▶ **WHAT YOU ARE ASKED TO DO**
Every line of the entries that holds the word "width" is to be copied.

(EXERCISE DATA begins)

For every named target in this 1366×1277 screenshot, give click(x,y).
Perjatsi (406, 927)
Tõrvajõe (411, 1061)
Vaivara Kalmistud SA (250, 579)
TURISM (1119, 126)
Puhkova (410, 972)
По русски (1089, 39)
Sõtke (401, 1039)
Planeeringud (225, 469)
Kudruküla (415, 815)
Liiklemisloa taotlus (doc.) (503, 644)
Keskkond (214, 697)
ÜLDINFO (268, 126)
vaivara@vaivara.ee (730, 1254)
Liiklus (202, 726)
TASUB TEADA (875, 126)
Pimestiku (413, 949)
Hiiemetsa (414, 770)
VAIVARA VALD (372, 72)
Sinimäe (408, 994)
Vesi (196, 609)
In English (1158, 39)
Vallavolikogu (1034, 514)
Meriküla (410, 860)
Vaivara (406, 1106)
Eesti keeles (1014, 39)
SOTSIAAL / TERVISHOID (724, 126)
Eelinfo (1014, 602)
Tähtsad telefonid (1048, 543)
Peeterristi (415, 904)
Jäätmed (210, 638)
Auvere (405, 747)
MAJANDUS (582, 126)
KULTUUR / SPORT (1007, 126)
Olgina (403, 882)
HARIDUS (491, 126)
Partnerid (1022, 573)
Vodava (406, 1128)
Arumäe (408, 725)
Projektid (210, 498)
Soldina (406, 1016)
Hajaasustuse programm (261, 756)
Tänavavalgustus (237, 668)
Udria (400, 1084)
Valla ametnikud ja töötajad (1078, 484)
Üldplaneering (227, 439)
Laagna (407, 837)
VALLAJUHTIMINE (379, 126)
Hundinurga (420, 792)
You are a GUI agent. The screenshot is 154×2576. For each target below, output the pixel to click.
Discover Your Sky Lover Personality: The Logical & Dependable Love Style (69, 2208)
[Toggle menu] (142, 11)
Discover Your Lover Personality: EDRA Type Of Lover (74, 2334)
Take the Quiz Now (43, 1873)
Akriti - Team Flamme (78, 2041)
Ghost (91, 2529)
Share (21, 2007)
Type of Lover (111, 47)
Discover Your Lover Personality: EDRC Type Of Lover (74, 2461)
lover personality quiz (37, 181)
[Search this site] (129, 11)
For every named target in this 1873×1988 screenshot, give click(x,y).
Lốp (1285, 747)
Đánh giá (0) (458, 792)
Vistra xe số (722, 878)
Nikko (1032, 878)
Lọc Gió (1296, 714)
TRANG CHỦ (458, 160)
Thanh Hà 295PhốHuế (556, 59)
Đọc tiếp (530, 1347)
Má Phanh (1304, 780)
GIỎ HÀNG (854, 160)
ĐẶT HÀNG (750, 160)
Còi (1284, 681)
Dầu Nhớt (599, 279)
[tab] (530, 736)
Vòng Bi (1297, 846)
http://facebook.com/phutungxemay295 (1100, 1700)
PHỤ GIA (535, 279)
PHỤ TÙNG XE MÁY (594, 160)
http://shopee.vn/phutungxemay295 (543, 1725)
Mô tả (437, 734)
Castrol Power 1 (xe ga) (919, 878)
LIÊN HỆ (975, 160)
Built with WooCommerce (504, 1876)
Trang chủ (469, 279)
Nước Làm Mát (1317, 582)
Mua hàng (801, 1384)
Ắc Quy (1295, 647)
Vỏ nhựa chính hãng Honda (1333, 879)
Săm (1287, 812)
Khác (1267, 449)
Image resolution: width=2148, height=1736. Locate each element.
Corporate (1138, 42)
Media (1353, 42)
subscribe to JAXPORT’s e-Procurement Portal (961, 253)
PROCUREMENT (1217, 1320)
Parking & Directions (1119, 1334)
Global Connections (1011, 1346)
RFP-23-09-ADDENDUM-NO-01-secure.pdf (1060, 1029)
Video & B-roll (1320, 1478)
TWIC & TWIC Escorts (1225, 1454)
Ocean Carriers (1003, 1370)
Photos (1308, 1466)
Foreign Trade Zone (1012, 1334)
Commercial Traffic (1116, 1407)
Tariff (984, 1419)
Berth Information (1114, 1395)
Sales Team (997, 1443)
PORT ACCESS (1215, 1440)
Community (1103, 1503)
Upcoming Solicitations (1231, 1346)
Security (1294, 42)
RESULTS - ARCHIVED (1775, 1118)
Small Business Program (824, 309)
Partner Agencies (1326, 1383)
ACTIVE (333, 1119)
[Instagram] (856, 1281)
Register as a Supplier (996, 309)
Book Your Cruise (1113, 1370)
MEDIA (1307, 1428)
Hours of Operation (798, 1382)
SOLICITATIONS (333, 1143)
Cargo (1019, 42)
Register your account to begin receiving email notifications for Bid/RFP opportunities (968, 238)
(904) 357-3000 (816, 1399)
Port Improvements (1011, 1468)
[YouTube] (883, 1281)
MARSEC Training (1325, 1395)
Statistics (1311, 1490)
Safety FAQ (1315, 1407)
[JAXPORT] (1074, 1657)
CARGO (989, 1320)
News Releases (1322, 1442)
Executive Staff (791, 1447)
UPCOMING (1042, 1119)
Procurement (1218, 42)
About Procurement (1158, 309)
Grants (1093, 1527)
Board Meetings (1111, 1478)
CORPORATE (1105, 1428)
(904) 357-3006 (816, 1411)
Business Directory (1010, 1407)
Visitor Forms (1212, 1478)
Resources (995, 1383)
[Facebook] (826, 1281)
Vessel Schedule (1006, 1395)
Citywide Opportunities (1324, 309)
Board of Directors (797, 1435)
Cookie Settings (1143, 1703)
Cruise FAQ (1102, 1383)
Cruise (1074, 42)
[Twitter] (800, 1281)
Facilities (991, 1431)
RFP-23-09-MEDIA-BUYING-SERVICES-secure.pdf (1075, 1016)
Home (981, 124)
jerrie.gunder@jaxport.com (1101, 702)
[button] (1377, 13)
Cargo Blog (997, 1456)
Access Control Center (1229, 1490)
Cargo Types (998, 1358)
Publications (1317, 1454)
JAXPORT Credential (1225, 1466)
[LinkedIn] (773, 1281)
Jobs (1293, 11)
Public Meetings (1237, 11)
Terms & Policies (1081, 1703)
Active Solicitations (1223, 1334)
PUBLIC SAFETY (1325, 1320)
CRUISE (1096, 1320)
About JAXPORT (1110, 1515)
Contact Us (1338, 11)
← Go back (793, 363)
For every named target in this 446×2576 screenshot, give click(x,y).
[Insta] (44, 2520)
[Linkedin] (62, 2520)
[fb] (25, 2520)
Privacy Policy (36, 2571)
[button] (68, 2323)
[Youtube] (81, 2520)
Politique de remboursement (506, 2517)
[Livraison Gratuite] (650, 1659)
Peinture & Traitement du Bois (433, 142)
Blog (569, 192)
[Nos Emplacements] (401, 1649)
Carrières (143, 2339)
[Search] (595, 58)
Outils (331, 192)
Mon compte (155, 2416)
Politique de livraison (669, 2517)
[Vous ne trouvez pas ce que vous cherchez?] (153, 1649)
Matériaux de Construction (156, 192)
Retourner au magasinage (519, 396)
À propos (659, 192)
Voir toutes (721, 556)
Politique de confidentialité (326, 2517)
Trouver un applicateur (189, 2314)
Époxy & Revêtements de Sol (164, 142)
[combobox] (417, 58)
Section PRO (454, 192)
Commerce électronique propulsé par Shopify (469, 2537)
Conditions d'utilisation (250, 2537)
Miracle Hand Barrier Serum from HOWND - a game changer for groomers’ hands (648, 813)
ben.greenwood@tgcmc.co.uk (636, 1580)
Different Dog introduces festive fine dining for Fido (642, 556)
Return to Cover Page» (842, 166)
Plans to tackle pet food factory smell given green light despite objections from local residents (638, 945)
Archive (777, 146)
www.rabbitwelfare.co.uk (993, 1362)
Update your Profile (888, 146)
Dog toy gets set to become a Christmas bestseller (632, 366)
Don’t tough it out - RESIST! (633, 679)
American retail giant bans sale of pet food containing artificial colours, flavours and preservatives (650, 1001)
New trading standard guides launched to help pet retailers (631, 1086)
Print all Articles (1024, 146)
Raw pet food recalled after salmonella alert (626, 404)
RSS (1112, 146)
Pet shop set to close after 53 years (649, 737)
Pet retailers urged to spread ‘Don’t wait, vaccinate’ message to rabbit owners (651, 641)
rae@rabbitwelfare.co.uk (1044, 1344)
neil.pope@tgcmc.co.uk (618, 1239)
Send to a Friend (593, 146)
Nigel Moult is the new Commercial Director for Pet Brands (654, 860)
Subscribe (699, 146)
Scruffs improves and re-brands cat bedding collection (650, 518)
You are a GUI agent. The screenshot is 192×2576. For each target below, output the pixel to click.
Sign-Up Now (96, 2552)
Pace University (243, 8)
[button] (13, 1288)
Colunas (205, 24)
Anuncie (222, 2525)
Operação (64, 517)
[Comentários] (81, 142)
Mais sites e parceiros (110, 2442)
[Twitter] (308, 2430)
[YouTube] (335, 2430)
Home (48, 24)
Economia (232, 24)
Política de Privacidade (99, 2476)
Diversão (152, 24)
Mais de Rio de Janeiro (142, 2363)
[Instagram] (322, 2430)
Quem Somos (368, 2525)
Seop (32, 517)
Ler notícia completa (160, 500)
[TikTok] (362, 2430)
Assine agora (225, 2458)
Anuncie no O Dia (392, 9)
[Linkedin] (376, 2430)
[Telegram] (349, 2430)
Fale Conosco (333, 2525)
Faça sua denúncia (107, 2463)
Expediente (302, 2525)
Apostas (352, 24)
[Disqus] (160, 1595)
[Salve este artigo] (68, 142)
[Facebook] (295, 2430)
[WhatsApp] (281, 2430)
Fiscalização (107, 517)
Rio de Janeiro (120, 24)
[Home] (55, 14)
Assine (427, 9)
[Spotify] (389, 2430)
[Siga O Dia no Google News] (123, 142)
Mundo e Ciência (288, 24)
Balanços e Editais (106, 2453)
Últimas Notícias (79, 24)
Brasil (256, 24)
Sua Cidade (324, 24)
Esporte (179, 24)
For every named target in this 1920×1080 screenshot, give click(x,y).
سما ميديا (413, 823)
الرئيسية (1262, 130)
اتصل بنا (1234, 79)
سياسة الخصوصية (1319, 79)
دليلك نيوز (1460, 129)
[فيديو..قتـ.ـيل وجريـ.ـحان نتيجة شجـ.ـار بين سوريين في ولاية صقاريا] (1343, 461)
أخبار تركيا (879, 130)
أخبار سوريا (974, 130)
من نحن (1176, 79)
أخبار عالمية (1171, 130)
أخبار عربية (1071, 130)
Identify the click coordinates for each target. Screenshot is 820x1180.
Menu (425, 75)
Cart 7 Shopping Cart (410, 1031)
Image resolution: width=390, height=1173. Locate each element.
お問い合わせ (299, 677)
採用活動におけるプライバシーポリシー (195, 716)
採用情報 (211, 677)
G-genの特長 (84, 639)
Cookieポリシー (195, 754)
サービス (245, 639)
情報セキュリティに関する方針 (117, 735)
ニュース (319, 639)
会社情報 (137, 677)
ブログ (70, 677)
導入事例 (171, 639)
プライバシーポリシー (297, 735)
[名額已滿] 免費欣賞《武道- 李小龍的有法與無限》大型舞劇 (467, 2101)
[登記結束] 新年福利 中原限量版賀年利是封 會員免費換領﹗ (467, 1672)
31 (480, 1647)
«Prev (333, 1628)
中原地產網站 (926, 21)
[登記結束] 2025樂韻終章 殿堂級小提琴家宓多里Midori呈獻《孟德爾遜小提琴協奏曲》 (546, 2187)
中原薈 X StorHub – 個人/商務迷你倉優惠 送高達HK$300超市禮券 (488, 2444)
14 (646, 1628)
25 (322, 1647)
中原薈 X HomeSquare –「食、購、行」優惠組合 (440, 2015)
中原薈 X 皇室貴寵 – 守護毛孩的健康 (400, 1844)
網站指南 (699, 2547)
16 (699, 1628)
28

(EXERCISE DATA ends)

▶ **WORKED SOLUTION**
Image resolution: width=2148, height=1736. Locate each element.
Image resolution: width=390, height=1173. Locate each element.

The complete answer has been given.